Peki yeni anayasa nasıl olmalı? Hukukun üstünlüğünü, demokrasiyi ve bireyin hak ve özgürlüklerini güvence altına alan bir anayasa her şeyden önce herkesin çabucak anlayacağı bir biçimde sözcük ekonomisine uygun olarak kısa yazılmalı. Ayrıca halkın seçtiği meclisin yetkileri ve yapamayacakları ayrıntılı olarak belirtilmeli. Yargı tek olmalı. Kurumların ve kişilerin ayrı yargısı olmamalı. Bürokratik organizasyonlar yasal düzenlemeyle yapılmalı, Anayasa içinde düzenlenmemeli.
Yeni anayasada TBMM'nin yapamayacakları sayıldığı takdirde, organizasyonlara değil işlemlere güvence geleceği için, kafalardaki "acaba bir çoğunluk iktidarı her şeyi değiştirir mi" düşüncesi de böylece ortadan kalkar.
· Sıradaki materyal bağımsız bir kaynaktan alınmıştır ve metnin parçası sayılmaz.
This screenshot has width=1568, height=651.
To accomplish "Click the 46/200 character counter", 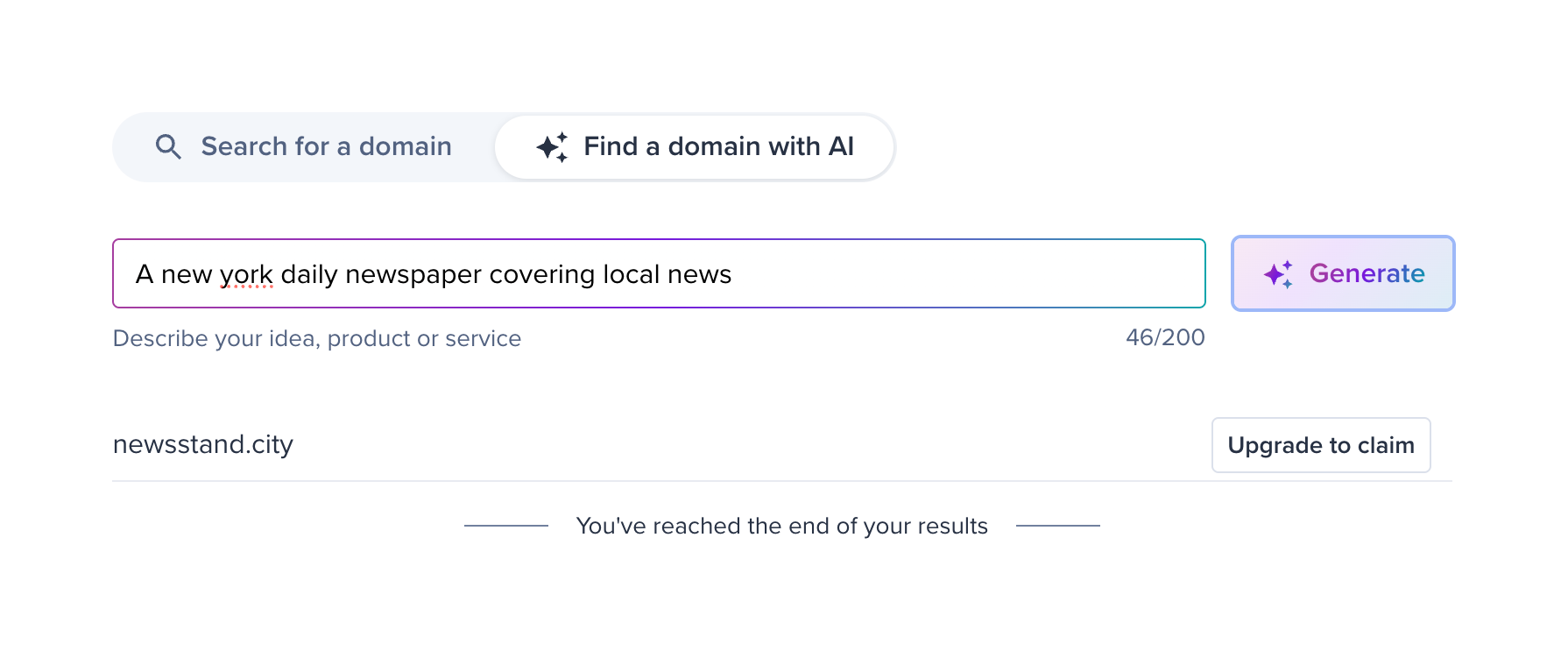I will pyautogui.click(x=1165, y=337).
Bir konuyu da unutmadan belirtelim. En eski anayasa olan Amerikan anayasasında devlet borçları ayrı bir madde olarak belirtiliyor. Böyle bir madde bizde de yeni anayasaya konulmalı. Çünkü demokrasi şahikası olarak sunulan 1961 Anayasası'na devlet borçları maddesi konulmadı. Böylece 1961'den bugüne yapılan 19 tane IMF anlaşmasıyla alınan borçların siyasi olan koşulları TBMM'nin bilgisi dışında imzalandı. Yeni anayasaya devlet borçlarını düzenleyen madde konulduğu takdirde, bütçe üzerindeki IMF vesayetini haklı olarak sona erdiren AK Parti Hükümeti'nin uygulamasının kalıcı olması mümkün olacaktır.